Не без смущения переступил я порог ателье. Воздух живописных мастерских мне хорошо был знаком, но в женском ателье я оказался впервые. Оно имело довольно трезвый и очень опрятный вид. Три-четыре готовые картины в рамах висели на стенах, еще одна, едва начатая, возвышалась на мольберте. Оставшаяся часть стен была покрыта чистенькими, аппетитными карандашными эскизами; довершал обстановку полупустой книжный шкаф. Хозяйка холодно выслушала наши слова приветствия. Она отложила в сторону кисть и, не снимая фартука, прислонилась спиной к шкафу; по всему видно было, что у нее нет охоты попусту терять с нами время.
Рихард принялся осыпать ее немыслимыми комплиментами по поводу выставленной картины.
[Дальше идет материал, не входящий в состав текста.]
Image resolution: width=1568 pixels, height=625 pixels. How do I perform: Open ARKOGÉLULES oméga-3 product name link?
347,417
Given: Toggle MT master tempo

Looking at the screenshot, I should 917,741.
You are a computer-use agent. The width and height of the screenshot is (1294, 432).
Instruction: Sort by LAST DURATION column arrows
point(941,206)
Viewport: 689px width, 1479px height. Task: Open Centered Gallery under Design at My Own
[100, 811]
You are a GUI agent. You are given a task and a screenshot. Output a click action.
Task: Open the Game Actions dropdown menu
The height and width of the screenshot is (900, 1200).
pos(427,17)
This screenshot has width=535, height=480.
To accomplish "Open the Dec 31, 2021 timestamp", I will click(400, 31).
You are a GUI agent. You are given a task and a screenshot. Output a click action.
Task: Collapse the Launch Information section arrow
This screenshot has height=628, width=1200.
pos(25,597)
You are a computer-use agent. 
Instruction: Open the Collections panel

Она высмеяла его и велела ему замолчать.
– Но позвольте, фройляйн, а вдруг я имею намерение приобрести картину! Кстати, коровы на ней показаны с такою истинностью, что…
– Там же козы, – спокойно произнесла она.
– Козы? Ну конечно же, разумеется, козы! Да, так вот я хотел сказать, с такою основательностью, что я был совершенно поражен. Эти козы – они выглядят так живо, так естественно, я бы сказал, так… по-козьи! Спросите моего друга Каменцинда, он сам дитя гор; он непременно согласится со мною.
Я, все это время смущенно и в то же время со скрытым весельем слушавший его болтовню, вдруг почувствовал на себе быстрый, но внимательный взгляд художницы. Она изучала меня долго и беззастенчиво.
– Вы горец?
– Да, фройляйн.
– Это заметно. Ну, а что вы скажете о моих козах?
– О, они определенно хороши. Во всяком случае, я не принял их за коров, как Рихард.
– Это очень мило с вашей стороны. Вы музыкант?
– Нет, студент.
Больше она не сказала мне ни слова, и я, воспользовавшись тем, что меня оставили в покое, смог ее как следует рассмотреть. Фигуру ее искажал длинный фартук, а лицо показалось мне некрасивым: очерк его был чересчур резок и лаконичен, в глазах сквозила строгость, зато волосы у нее были пышные, черные и мягкие. То, что меня в ней неприятно поразило и даже показалось мне отталкивающим, – был ее цвет лица. Он решительно напоминал мне итальянский сыр горгонцблу, и я бы не удивился, если бы вдруг разглядел на ее коже зеленые прожилки. Я еще никогда не видел этой романской бледности, а в неверном утреннем свете ателье лицо Аглиетти казалось еще более бескровным, высеченным из камня – но не из мрамора, а из обветренного, выбеленного временем песчаника. К тому же я, не привыкший исследовать женские лица на предмет их форм, всегда по-мальчишечьи наивно искал в них прежде всего нежного блеска, румянца, юной прелести.
Рихард тоже был разочарован нашим визитом. Тем более удивлен я был, или вернее испуган, когда он спустя некоторое время сообщил мне, что Аглиетти просит меня оказать ей честь, согласившись позировать ей. Речь идет якобы всего лишь о нескольких набросках; лицо мое ей не нужно, зато в моей широкой фигуре есть что-то типическое.
Однако, прежде чем мы вновь вернулись к этому разговору, произошло небольшое событие, резко изменившее мою жизнь и на долгие годы определившее мою дальнейшую судьбу. Проснувшись в одно прекрасное утро, я обнаружил, что стал писателем.